● **SOURCE DATA**
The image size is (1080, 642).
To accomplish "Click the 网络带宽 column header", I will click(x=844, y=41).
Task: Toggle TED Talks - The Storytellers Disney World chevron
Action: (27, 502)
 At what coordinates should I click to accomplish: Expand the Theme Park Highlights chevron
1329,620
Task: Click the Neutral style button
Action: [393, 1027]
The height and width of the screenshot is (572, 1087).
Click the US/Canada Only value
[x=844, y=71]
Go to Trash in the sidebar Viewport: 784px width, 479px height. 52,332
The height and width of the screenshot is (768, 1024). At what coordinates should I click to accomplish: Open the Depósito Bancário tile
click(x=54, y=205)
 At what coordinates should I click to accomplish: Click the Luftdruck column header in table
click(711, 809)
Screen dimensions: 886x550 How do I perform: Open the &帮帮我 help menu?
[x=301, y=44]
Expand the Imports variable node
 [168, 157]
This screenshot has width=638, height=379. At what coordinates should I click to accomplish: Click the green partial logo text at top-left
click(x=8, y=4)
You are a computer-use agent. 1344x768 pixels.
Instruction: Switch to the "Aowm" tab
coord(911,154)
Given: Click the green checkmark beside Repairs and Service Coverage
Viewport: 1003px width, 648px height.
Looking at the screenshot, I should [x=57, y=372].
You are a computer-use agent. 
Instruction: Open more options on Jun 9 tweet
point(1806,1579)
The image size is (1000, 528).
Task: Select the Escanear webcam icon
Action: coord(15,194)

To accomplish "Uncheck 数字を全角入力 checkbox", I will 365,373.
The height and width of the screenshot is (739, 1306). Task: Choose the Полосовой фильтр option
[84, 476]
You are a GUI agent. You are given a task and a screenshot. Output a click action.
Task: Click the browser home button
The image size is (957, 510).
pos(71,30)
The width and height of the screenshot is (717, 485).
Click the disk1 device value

● **TASK**
Across the preceding records, count the lines with the word "agent" in them and give that figure alone.

● **REPLY**
3